The recent New Year's Eve strike by gig workers in India, which ultimately fizzled out, has ignited a fierce debate about the true earnings of app-based delivery partners. While platforms like Zomato and Swiggy offered lucrative incentives to ensure service continuity, the incident has pulled back the curtain on a payment system defined by volatility, unpaid waiting hours, and a constant tug-of-war between supply and demand.
The Platform's Promise vs. Ground Reality
In the wake of the planned strike, Zomato CEO Deepinder Goyal took to social media platform X to present internal data. He stated that the average hourly earnings for Zomato delivery partners in 2025 stood at ₹102, calculated on all logged-in time, including waiting periods. Goyal projected that a partner working close to 10 hours a day for 26 days could earn a gross monthly income of roughly ₹26,500. After accounting for expenses like fuel and maintenance, estimated at 20%, the net take-home pay would be around ₹21,000.
However, worker unions and on-ground data paint a different picture. An examination of actual earnings dashboards reveals significant fluctuations. One Zomato partner earned ₹19,756.94 in December 2025 by completing 345 orders over nearly 125 hours of active delivery time, translating to ₹158 per active hour. Yet, weekly earnings varied wildly, from a high of ₹5,614 to a low of ₹1,870, showcasing the inherent instability.
The Hidden Cost of "Logged-In" Time
A critical flaw in the earnings calculation, as highlighted by a report titled Prisoners on Wheels from the labour rights collective Paigam, is the prevalence of unpaid waiting time. The report, funded by the University of Pennsylvania, found that 43% of delivery partners wait idle for at least an hour daily for orders, with another 34% waiting for two hours. In Delhi, over half spend at least two hours daily waiting unpaid.
This waiting period, often spent in poor conditions outside restaurants or in gated communities without access to basic amenities, is not compensated. A Swiggy partner's dashboard from 31 December 2025 illustrates this: he earned ₹844 for 22 trips while being online for almost 13 hours, resulting in an effective hourly rate of just ₹65 when including waiting time.

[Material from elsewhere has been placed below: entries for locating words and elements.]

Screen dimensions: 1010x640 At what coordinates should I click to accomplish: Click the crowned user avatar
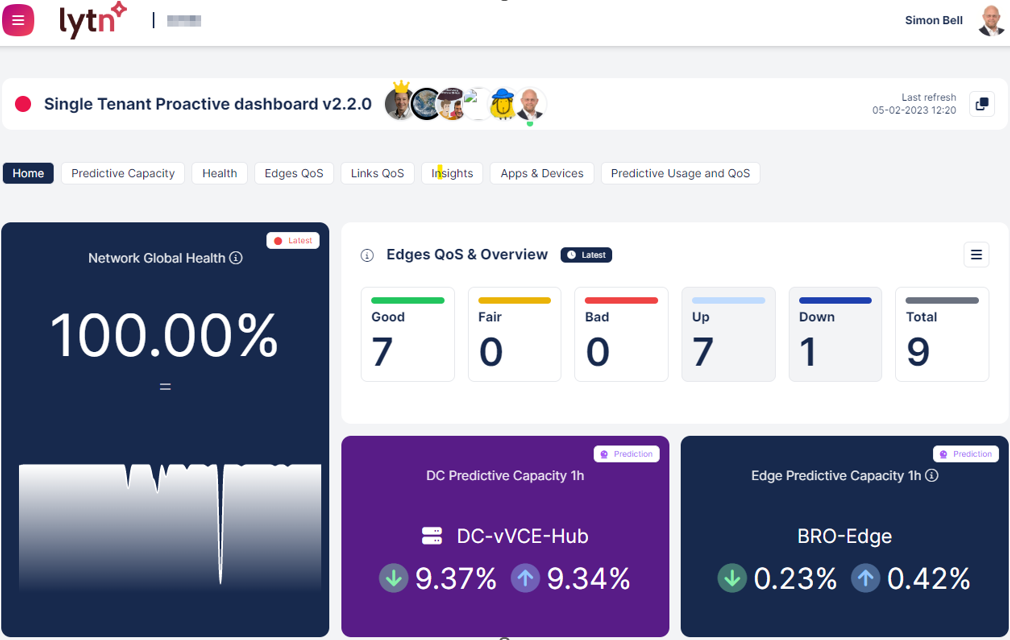(x=400, y=104)
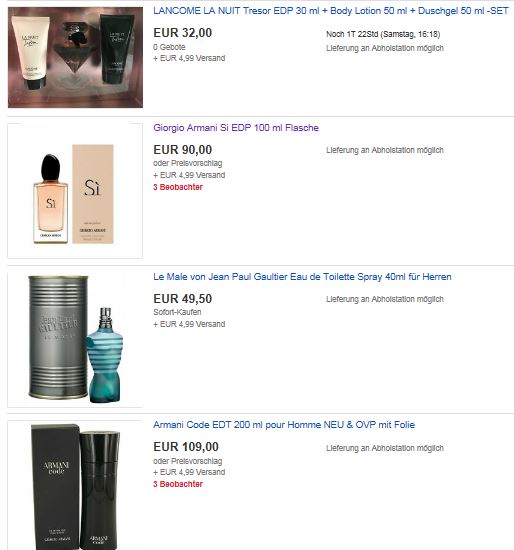The height and width of the screenshot is (550, 514).
Task: Click the EUR 49,50 price
Action: click(182, 299)
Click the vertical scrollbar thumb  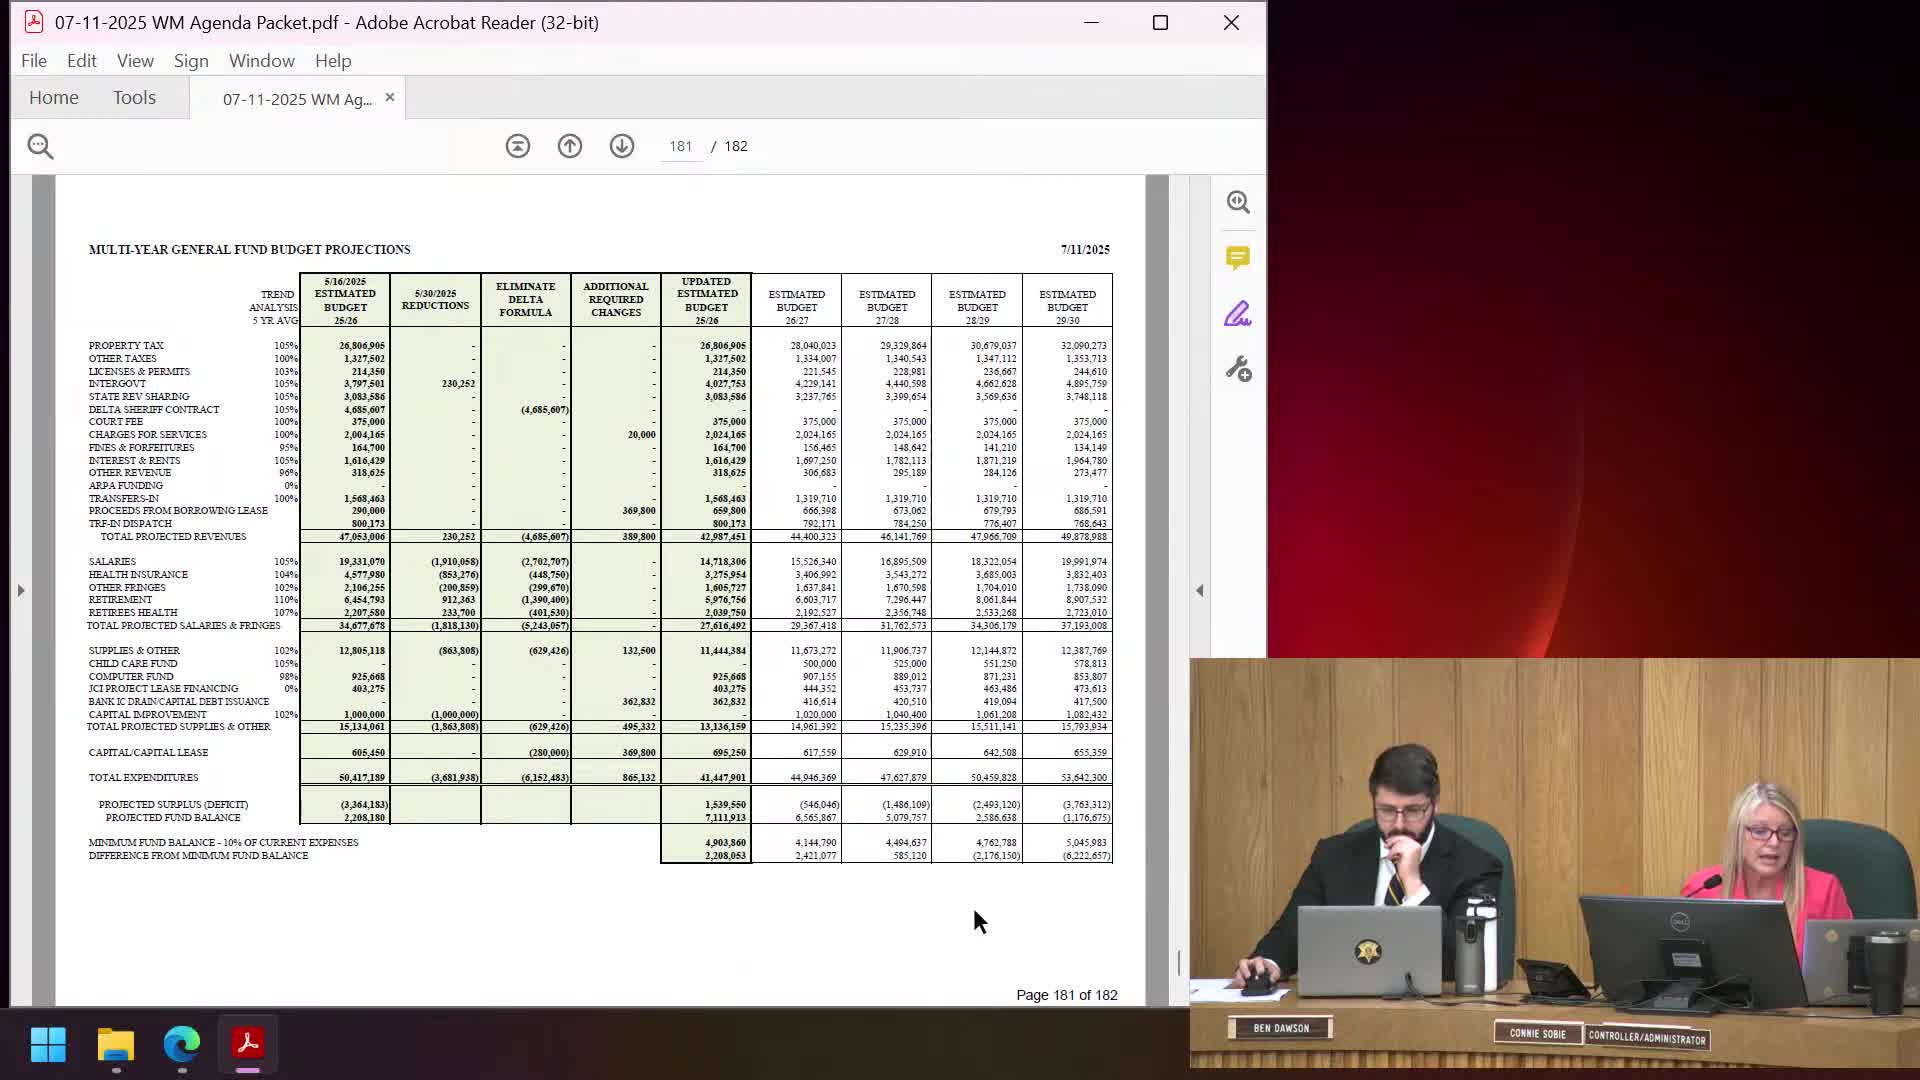[1179, 962]
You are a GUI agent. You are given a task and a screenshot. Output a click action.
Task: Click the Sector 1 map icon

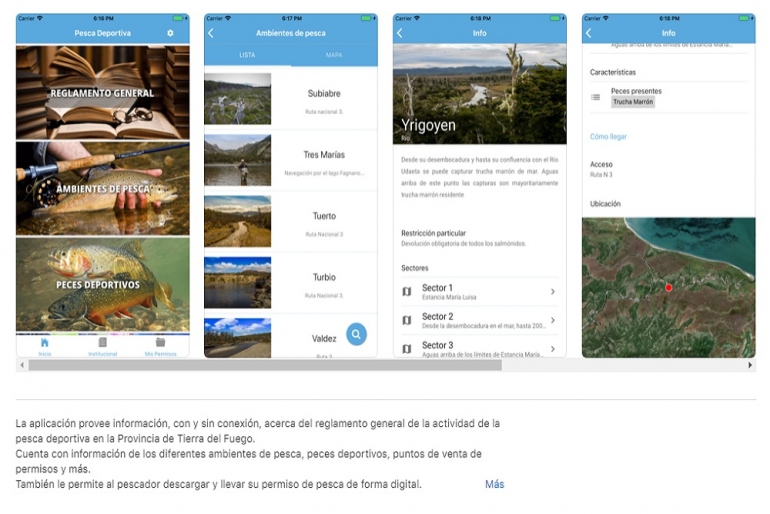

"The time shown as 'online' does not mean paid work. Earnings depend only on trips completed, not total availability," explained a union representative. This uncounted labour forms a significant part of a gig worker's day without contributing to their income.
Beyond Wages: The Broader Crisis of Gig Work
Balasubramanian Anantha Narayanan of TeamLease notes that earnings are a complex function of supply and demand, leading to a wide range of ₹20,000 to ₹40,000 in gross monthly income. After expenses, the take-home pay for the top bracket may settle at ₹20,000-₹25,000, but can easily fall below ₹20,000.
However, the debate extends beyond pay. The Paigam report underscores non-wage stressors, revealing that 41.5% of delivery workers have faced workplace violence, often without platform support. Furthermore, workers cite a lack of transparency in order allocation and unfair practices, such as static payouts despite increased delivery distance after order acceptance.
Narayanan argues the core issue is the absence of a growth path, safety nets, and social security. "Gig workers’ core demands include health insurance, life cover, accident cover and retirement benefits," he stated. This sentiment is echoed by service providers on platforms like Urban Company, where a beauty partner reported monthly earnings plummeting from ₹55,000-60,000 in 2018 to just ₹13,000 recently, citing reduced service prices and higher platform commissions.
As the debate rages, a policy shift is underway. Draft rules under the Code on Social Security aim to formally recognize gig workers and bring them under social protection, potentially making them eligible for insurance and welfare benefits. The enforcement of these provisions will crucially determine whether the gig economy evolves into a more sustainable framework or remains a model of precarious flexibility.